* VORLIEGENDER TEXT *

• • • • • • •

Volksbegehren: S-Bahn profitiert von Verspätung

Die zweite Stufe des S-Bahn-Volksbegehrens kommt frühestens 2013. Die Initiative glaubt, dass der Senat den Vertrag verlängert - das würde auch ihr nutzen.

Auf dem Weg in die Privatisierung? Oder in den Schoß der Kommune? Bild: dpa

Die Initiative S-Bahn-Tisch rechnet damit, dass die Senatsverwaltung für Verkehr den bis 2017 laufenden Vertrag mit der S-Bahn verlängern muss – um mindestens ein Jahr, wahrscheinlich sogar länger. Man habe Informationen aus der Verkehrsverwaltung, dass es derzeit konkrete Vorbereitungen dazu gebe, sagt Rouzbeh Taheri, Sprecher der Initiative, am Montag. Hintergrund sei, dass frühestens 2018 oder 2019 die für eine erfolgreiche Teilausschreibung benötigten Züge für das Berliner S-Bahn-Netz fertiggestellt seien. Die Initiative steht hinter dem Volksbegehren „Rettet die S-Bahn“, für das 30.000 Berliner unterschrieben haben.

• • • • • • •

* BEREITGESTELLTE DATEN *

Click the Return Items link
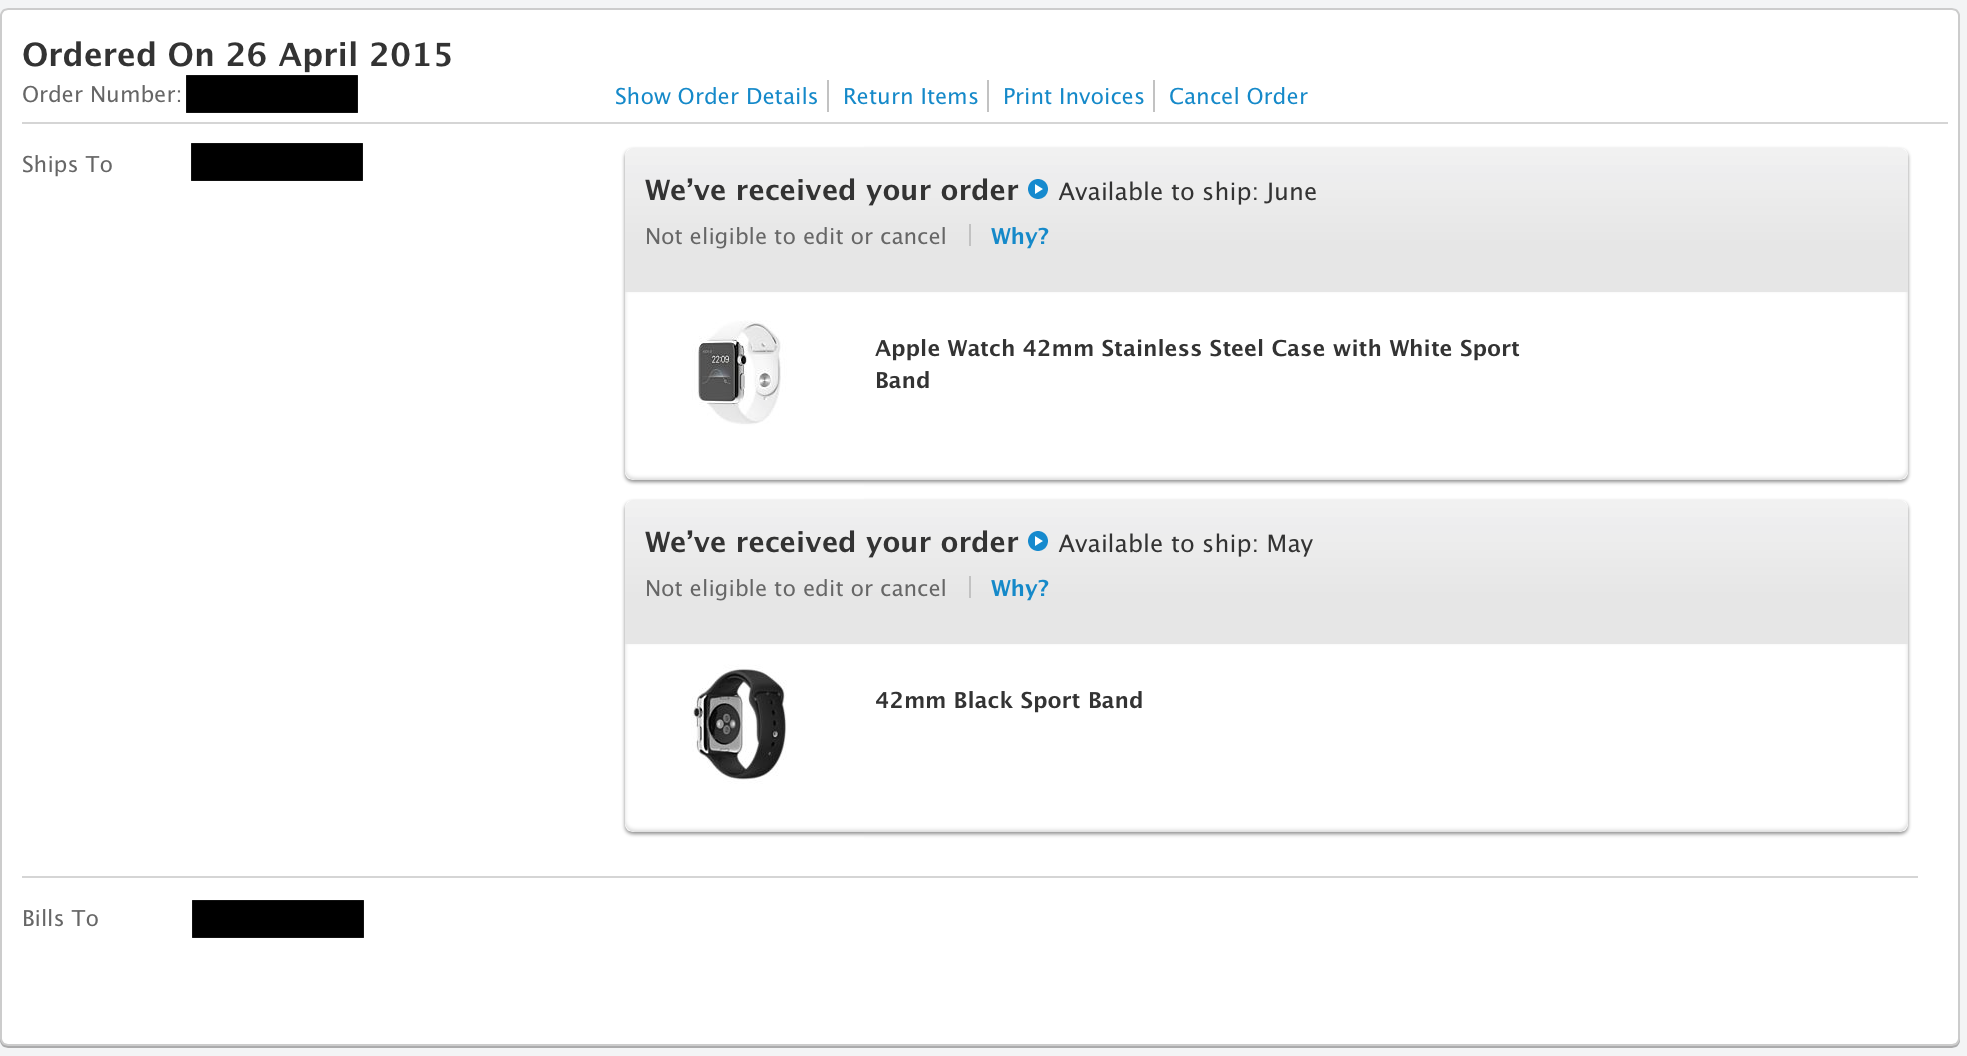tap(910, 96)
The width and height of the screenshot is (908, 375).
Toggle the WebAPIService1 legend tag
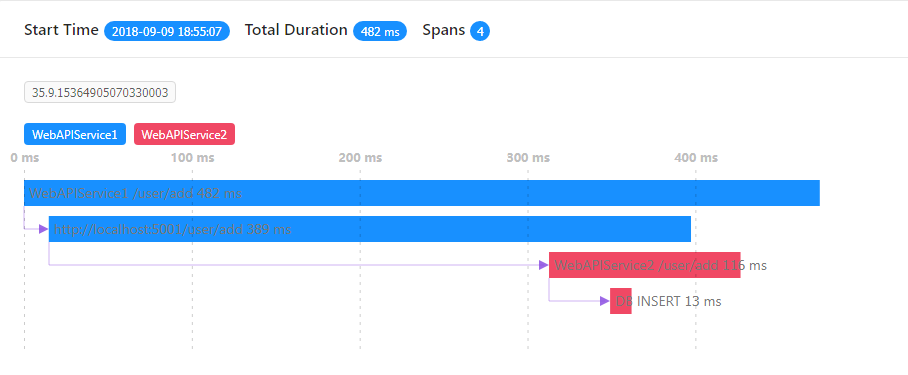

• • • • • • •

* AUFGABEN *
a – Nennen Sie sämtliche Jahreszahlen, die im Text zum S-Bahn-Volksbegehren vorkommen.
b – Schreiben Sie aus dem Text zum S-Bahn-Volksbegehren den Abschnitt wortgetreu ab, beginnend bei „Die zweite Stufe“ und endend bei „Berliner unterschrieben haben.“.

* ANTWORTEN JE AUFGABE *
a – 2013, 2017, 2018, 2019

b –
Die zweite Stufe des S-Bahn-Volksbegehrens kommt frühestens 2013. Die Initiative glaubt, dass der Senat den Vertrag verlängert - das würde auch ihr nutzen.

Auf dem Weg in die Privatisierung? Oder in den Schoß der Kommune? Bild: dpa

Die Initiative S-Bahn-Tisch rechnet damit, dass die Senatsverwaltung für Verkehr den bis 2017 laufenden Vertrag mit der S-Bahn verlängern muss – um mindestens ein Jahr, wahrscheinlich sogar länger. Man habe Informationen aus der Verkehrsverwaltung, dass es derzeit konkrete Vorbereitungen dazu gebe, sagt Rouzbeh Taheri, Sprecher der Initiative, am Montag. Hintergrund sei, dass frühestens 2018 oder 2019 die für eine erfolgreiche Teilausschreibung benötigten Züge für das Berliner S-Bahn-Netz fertiggestellt seien. Die Initiative steht hinter dem Volksbegehren „Rettet die S-Bahn“, für das 30.000 Berliner unterschrieben haben.